Look in the center... flying pig.
I love the spots where the greenery creates a tunnel of leaves and the unique mailboxes and address signs.  Malibu Canyon is also beautiful. It is the stuff you see in movies. Literally... actually, there was a spot today where traffic slowed because a movie crew was taking up most of the road. Haha. I sincerely love California.





The beach was wonderful. Tiana was in a super cuddly mood and spent most of the day sitting on my lap. I sort of like these moments. And I love the way she just backs her little tush up to me and plops herself down so confidently and snuggles right up against my chest. And then, the way she sometimes looks up at me from my lap, smiles, and says, "Hi."  She is so funny.


Vinny at the beach is clear evidence of what happens when you drag your child to the beach a good 50 times a year or so. They become one with the sand and the surf. From the moment we arrived, the smile did not leave his face. He buried himself in the sand. He jumped in the waves. He also completely missed the moment that a dolphin surfaced a mere 10 yards in front of him. He keeps talking about putting a picture of a dolphin on his ocean poster. I could barely get him to sit still long enough to finally see its fin.



After the beach, I went out with Tina for the afternoon. It was wonderful. We had jamba juice, and pedicures, and an early dinner. Although I probably should have spent some time working this weekend, I think that today was good for my soul. There is a section in The Happiness Advantage where he shares that, although our brains might tell us in stressful times to pull ourselves away from everything and pour all of ourselves into work, those who maintain healthy social connections actually tend to be more productive and more successful. I believe it. I feel far more ready to go back to work after a day like today than I would have after working like crazy all day.
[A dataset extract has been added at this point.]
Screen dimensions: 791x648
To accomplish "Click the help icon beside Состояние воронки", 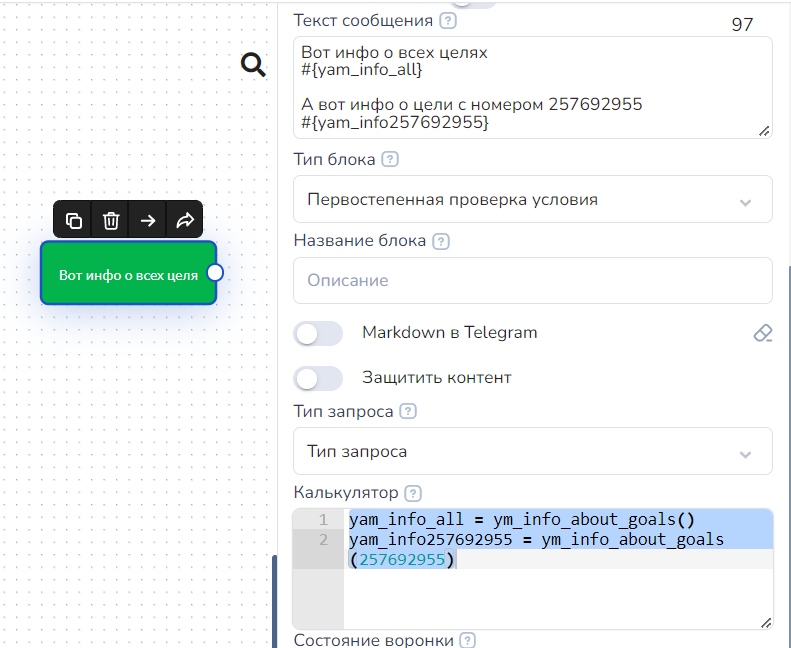I will (467, 641).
Spring is hard. Teachers and students are all at their breaking points, trying to shove everything in by the end of the year. No matter how hard I try to keep Spring from getting this way for me, external forces seem to make it impossible. I think all I can do is take back a Sunday where I can.
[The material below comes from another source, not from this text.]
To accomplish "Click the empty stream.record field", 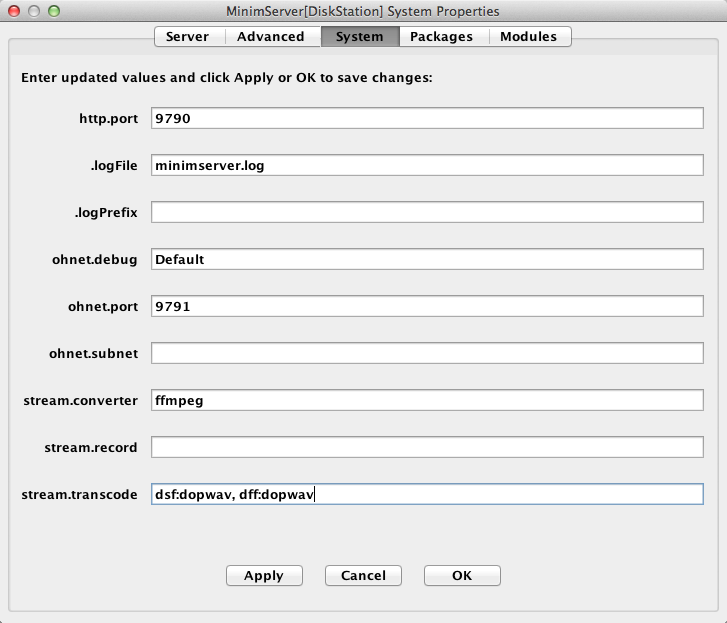I will pyautogui.click(x=427, y=447).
Yes. I'm tired. Don't talk.

I suppose it is the sign of my times that I haven't written since last weekend. I kept my head above water this week... barely.

The approaching May deadlines for my final exams (which aren't "exams," they are papers, but might as well be exams) loom warily in the distance, but I know that objects in my calendar are closer than they may appear. I've been trying to dedicate myself to getting my homework done, but life is, well, life and it demands, well... it demands.

So, anyhow, I decided to take Thursday off work to get a bunch of stuff done. Knowing I could sleep in a  little, I took advantage of the fact that I truly am a night person, and I stayed up late Wednesday finishing the research for my literature review. Feeling satisfied that I had sufficiently exhausted my search for scholarly writing in the field of positive psychology in education and practically everything related (not an easy task), I went to bed ready to have a productive Thursday.

And productive it was!

Thursday felt wonderful. I snuggled with Tiana on the couch for about 15 minutes before getting right to work. By the time my mom arrived at 8:30, I was in the full swing of essay writing, and I pretty much didn't stop until lunch.  I put in a good page worth of writing on the somewhat difficult final paper for my composition class, read and summarized about half of the stack of research i printed for my lit review, caught up on readings for my research class, wrote the reflective assignments for that class, and prepared for a meeting with a fashion professor about partnering with her next year to get a grant for costumes for my musical. I had lunch with my mom, then I went to the meeting with the professor. The situation is looking promising.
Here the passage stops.